PROBLEM A - Summarize the passage on anger and conflict in two sentences.

++++++++++++++++++++

So, what is the answer to conflict and to anger? The reality is we can’t go through life without conflict. There are even times when anger can be justified. Even Jesus got angry at the moneychangers in the temple, as they made it a marketplace instead of a sacred place. But it is our response to our emotions that we must be careful about.

  1. It is important to not respond right away–rarely has a response made from anger been healing or productive. Find a constructive way to deal.
  2. Seek people concerned about the same issues. If your anger is caused by injustice, find a path to fight for justice.
  3. When someone hurts you, find a way to take care of yourself so that you don’t spiral into negativity and cause further harm to yourself. This could be going for a run, deep breathing, taking a boxing class, or talking to a counselor.
  4. Tell the Lord how you are feeling. He can take it. Ask Him how you are to respond, both internally and to the person who made you angry in the first place. With any conflict, the Holy Spirit can help us find a way where there seems to be no way.

++++++++++++++++++++

PROBLEM B - Pull out each line of the rows that contains the word "width". Case counts.

++++++++++++++++++++

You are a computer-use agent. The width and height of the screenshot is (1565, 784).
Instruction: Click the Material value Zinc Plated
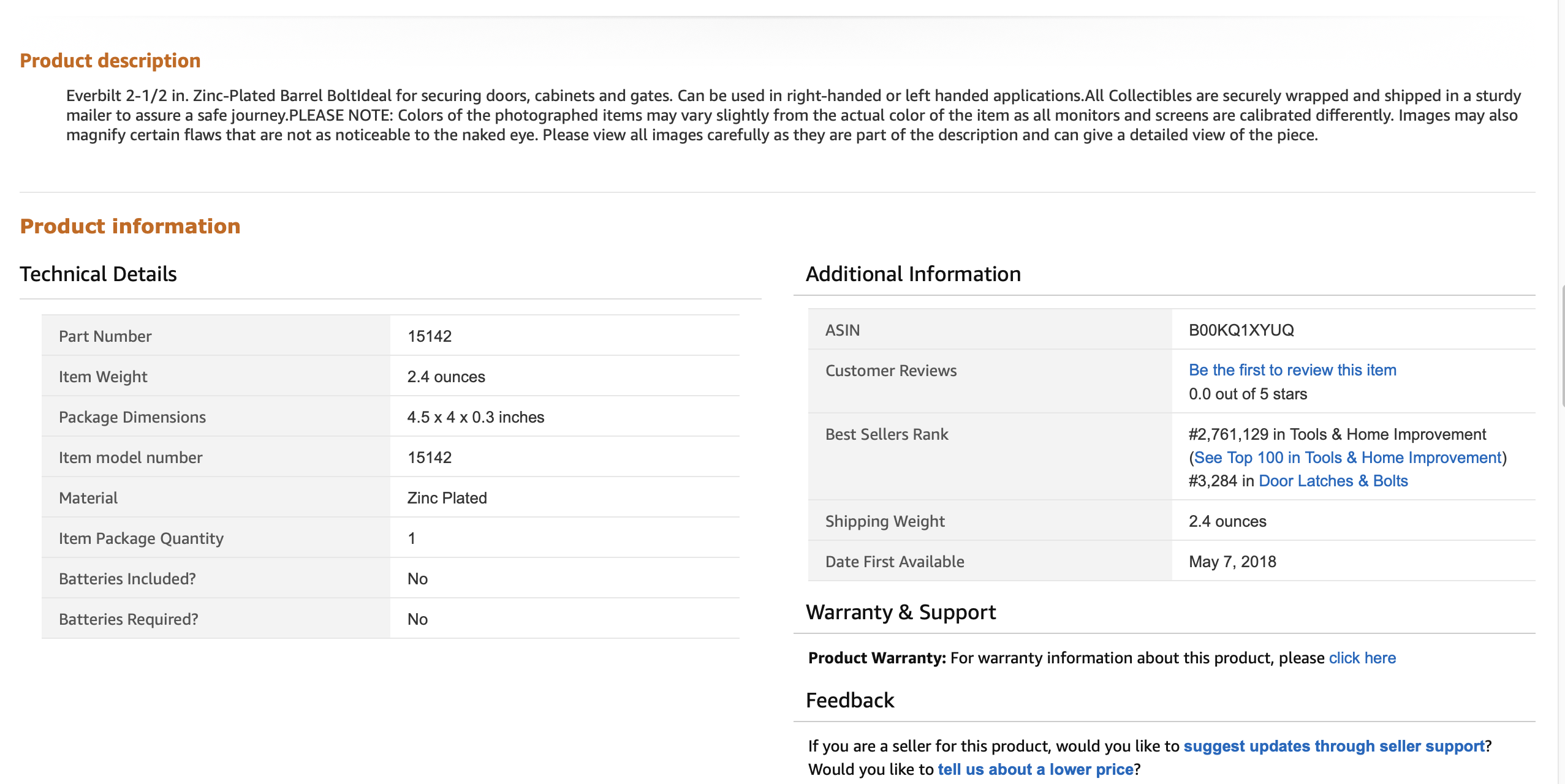(447, 498)
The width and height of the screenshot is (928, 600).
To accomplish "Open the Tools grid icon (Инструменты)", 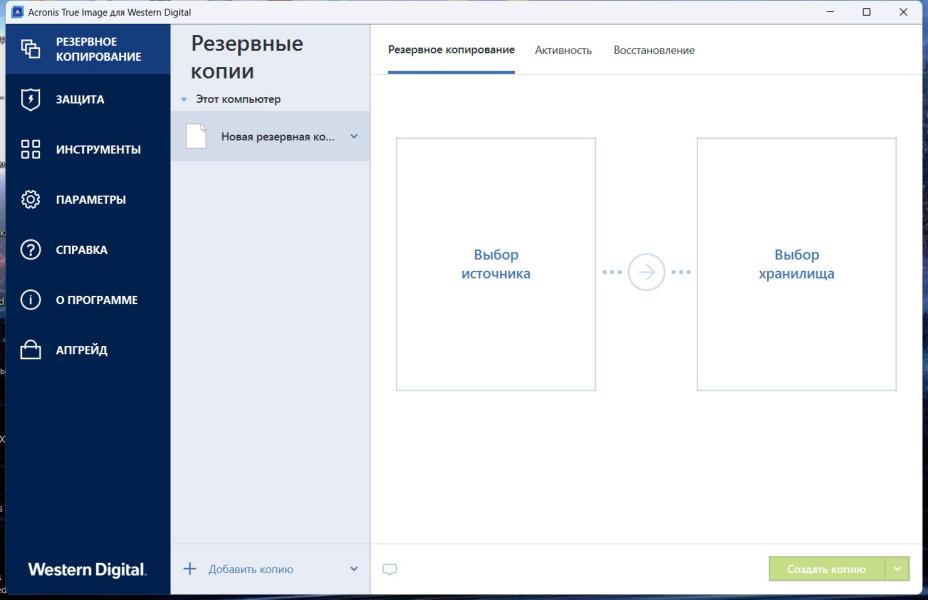I will (31, 149).
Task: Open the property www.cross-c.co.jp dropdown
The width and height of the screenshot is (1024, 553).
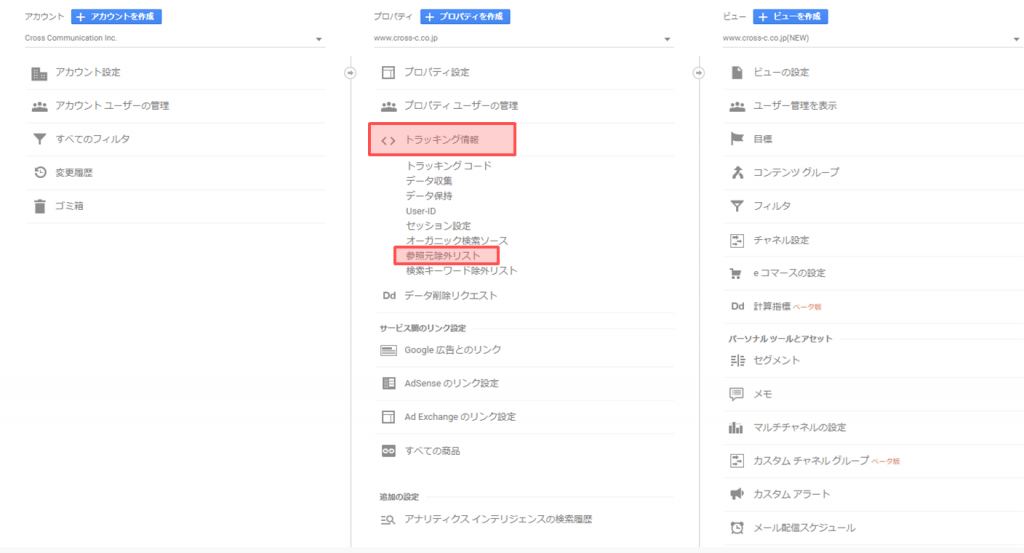Action: click(522, 39)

++++++++++++++++++++

EXERCISE RESULT A - Conflict cannot be avoided in life, and anger is sometimes justified, as when Jesus grew angry at the moneychangers in the temple, but we must be careful how we respond to our emotions. The passage advises not responding right away, seeking people concerned about the same issues, taking care of yourself when someone hurts you, and telling the Lord how you feel and asking Him how to respond.

EXERCISE RESULT B -
You are a computer-use agent. The width and height of the screenshot is (1565, 784).
The width and height of the screenshot is (928, 600).
The width and height of the screenshot is (1024, 553).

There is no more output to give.